== Segment start ==
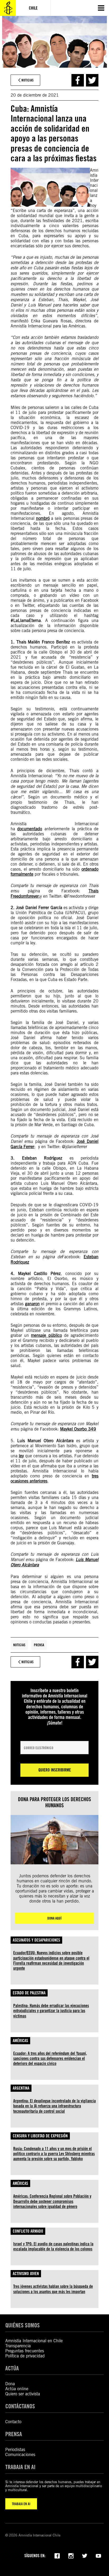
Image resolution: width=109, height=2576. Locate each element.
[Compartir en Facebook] (77, 80)
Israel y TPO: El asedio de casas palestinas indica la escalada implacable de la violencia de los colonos (53, 2246)
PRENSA (13, 2433)
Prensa (39, 1645)
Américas (20, 2040)
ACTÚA (12, 2368)
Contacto (13, 2421)
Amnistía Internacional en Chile (34, 2340)
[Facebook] (57, 2555)
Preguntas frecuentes (24, 2350)
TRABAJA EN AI (21, 2504)
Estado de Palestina (29, 1992)
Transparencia (18, 2345)
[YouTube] (98, 2555)
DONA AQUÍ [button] (54, 1918)
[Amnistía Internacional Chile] (8, 8)
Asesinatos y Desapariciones (36, 1940)
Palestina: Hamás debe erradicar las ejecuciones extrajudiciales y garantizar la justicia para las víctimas (51, 2010)
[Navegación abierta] (101, 8)
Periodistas (15, 2449)
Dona (10, 2383)
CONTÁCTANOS (20, 2406)
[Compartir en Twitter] (92, 80)
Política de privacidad (25, 2355)
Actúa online (16, 2388)
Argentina (21, 2088)
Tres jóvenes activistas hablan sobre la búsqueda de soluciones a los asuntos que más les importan (53, 2289)
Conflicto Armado (28, 2231)
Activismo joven (26, 2273)
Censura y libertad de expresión (40, 2135)
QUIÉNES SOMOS (22, 2325)
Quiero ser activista (22, 2393)
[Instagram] (71, 2555)
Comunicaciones (20, 2454)
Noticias (19, 1645)
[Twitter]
== Segment end ==
Problem to work on: Leave the pictures out and repeat exactly the lines from the beginning of the records to the line bearing "Prensa (39, 1645)", both ends counted.

Exercise solution:
Image resolution: width=109, height=2576. Locate each element.
[Compartir en Facebook] (77, 80)
Israel y TPO: El asedio de casas palestinas indica la escalada implacable de la violencia de los colonos (53, 2246)
PRENSA (13, 2433)
Prensa (39, 1645)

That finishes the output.